Recasting AI Data Centers as Engines for Carbon Removal
Zhicong Fang, Boyu Zhang, Jin Shang, and Jiaze Ma (City University of Hong Kong, Hong Kong)

TL;DR
This paper explores repurposing AI data center waste heat with heat pumps to enhance direct air capture of CO2, potentially turning data centers into net-negative carbon emitters in certain regions.
Contribution
It introduces a thermodynamically integrated DAC-AIDC system and provides a region-specific assessment of its climate and economic benefits across the US.
Findings
AIDC waste heat can significantly improve CO2 removal efficiency.
Integration can turn DAC from net-positive to net-negative emissions in carbon-intensive regions.
Several states could achieve net-negative removal ratios above 1 by 2030.
Abstract
AI data centers (AIDCs) are rapidly increasing electricity demand and associated CO2 emissions, yet they also generate continuous low-grade waste heat.
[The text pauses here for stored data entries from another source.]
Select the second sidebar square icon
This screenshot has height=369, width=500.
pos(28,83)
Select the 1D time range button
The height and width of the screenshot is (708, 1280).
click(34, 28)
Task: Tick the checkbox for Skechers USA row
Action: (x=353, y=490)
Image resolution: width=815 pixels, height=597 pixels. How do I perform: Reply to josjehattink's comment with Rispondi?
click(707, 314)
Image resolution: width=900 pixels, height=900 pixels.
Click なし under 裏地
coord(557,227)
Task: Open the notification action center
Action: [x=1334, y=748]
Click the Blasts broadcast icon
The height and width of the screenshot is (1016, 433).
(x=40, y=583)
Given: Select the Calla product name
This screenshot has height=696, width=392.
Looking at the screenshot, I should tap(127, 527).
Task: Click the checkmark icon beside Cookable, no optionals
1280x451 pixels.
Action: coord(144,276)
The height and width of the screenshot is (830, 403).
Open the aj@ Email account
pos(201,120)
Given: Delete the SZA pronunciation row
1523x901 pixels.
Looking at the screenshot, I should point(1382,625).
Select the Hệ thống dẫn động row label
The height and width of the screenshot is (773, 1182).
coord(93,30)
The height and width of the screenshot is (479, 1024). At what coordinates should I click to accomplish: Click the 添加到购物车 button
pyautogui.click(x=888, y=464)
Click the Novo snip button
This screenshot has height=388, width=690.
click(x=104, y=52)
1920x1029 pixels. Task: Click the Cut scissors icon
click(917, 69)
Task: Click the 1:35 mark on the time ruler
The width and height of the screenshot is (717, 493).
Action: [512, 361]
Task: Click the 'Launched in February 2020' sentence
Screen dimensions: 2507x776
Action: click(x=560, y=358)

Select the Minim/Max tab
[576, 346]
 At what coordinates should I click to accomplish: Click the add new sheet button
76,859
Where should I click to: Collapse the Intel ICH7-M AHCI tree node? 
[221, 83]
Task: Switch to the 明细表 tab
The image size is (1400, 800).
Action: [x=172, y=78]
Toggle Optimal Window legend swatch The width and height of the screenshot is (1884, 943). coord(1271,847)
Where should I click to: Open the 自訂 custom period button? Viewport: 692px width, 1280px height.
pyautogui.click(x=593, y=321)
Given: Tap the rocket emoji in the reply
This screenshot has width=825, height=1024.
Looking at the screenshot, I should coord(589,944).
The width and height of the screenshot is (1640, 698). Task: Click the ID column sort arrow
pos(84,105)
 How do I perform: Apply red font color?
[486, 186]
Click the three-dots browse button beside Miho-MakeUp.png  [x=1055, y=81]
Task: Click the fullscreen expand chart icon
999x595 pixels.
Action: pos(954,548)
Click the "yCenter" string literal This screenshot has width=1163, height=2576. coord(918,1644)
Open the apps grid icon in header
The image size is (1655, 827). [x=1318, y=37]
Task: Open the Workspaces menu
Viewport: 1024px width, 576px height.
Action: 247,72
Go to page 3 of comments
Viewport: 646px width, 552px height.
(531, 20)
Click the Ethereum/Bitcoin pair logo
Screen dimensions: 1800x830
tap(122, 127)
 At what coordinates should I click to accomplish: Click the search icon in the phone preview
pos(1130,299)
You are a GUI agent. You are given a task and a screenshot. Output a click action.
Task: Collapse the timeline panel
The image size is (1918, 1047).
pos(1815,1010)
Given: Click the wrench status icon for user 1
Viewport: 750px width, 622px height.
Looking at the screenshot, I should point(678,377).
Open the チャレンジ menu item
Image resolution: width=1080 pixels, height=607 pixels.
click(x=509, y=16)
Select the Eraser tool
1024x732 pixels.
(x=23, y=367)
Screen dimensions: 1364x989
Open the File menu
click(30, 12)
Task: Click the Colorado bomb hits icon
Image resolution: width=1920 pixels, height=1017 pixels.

Here, we assess whether this heat can be upgraded by heat pumps to drive direct air capture (DAC) and reduce the climate impact of AI infrastructure. We develop a thermodynamically integrated DAC-AIDC system and conduct a region-resolved assessment across the United States, accounting for AIDC capacity, server composition, local climate, electricity prices, and grid carbon intensity. We find that AIDC waste heat can substantially improve net CO2 removal and lower the levelized cost of capture. In carbon-intensive regions, integration can flip DAC from net-positive to net-negative. Under a 2030 scenario with more GPU-intensive AIDCs and cleaner grids, several states achieve removal ratios above 1, indicating that integrated systems can…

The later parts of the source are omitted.